A total of 364 questionnaires were distributed. Three hundred were filled out and returned, out of which only 26.5 were eligible to participate as 22 were not staff nurses and 13 were not assigned ICU-level patients in the shift just worked. Hence the response rate was 80 percent (265/329), ranging between 40 and 100 percent across ICUs. Six questionnaires were excluded, reducing the sample size to 259: Two were < 50 percent complete, and four were identified as outliers.
Study Procedures
Institutional Review Board approvals were obtained from Human Subjects Committees of all involved institutions. Participation in the study was voluntary. Methods used to inform nurses about the study included presentations at unit nursing meetings, meetings with ICU representatives, and e-mails or memos from nurse managers.

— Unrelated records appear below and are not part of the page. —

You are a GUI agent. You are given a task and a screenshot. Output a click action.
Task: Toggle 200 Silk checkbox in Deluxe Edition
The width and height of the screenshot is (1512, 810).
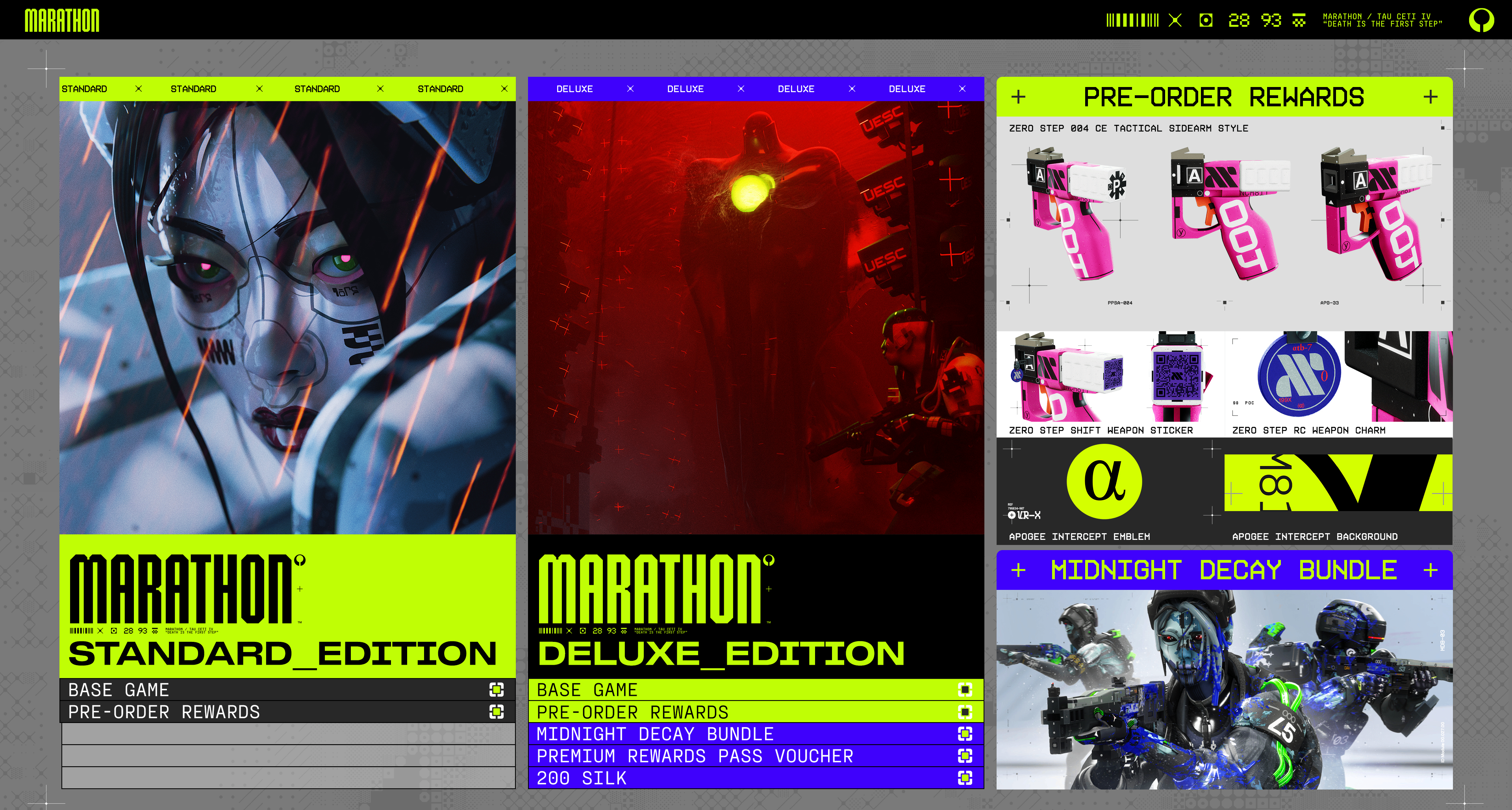click(964, 778)
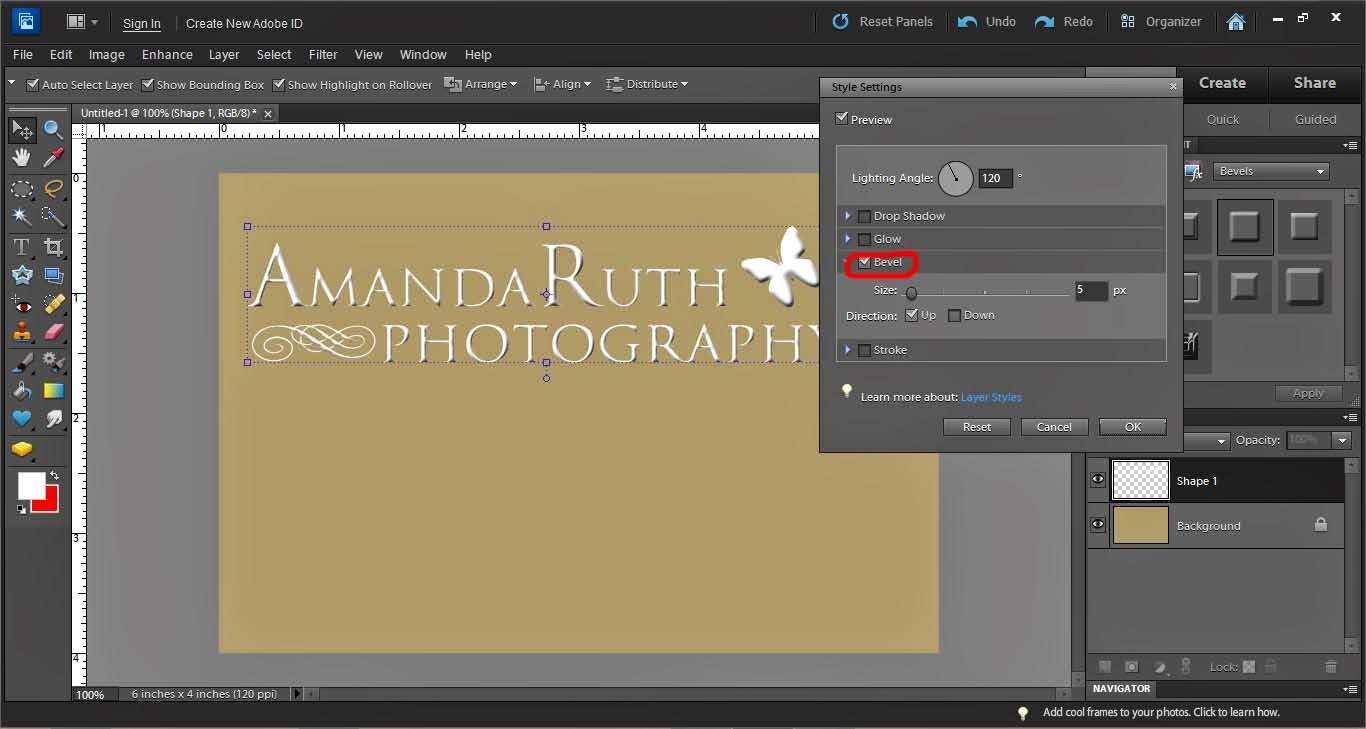Set bevel direction to Down
This screenshot has width=1366, height=729.
tap(954, 316)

Data collection started two and a half hours before the end of the shift. The first author went to the units at randomly chosen shifts, distributed the questionnaire, and asked nurses to complete it based only on their experiences of that particular shift any time during the last two and a half hours of their shift or right after the shift. We believe that this flexibility ensured a high response rate while capturing most of the nurses' experiences during the shift. The first author waited outside the units during the majority of the data collection period, going inside the units every 30-45 minutes to answer questions.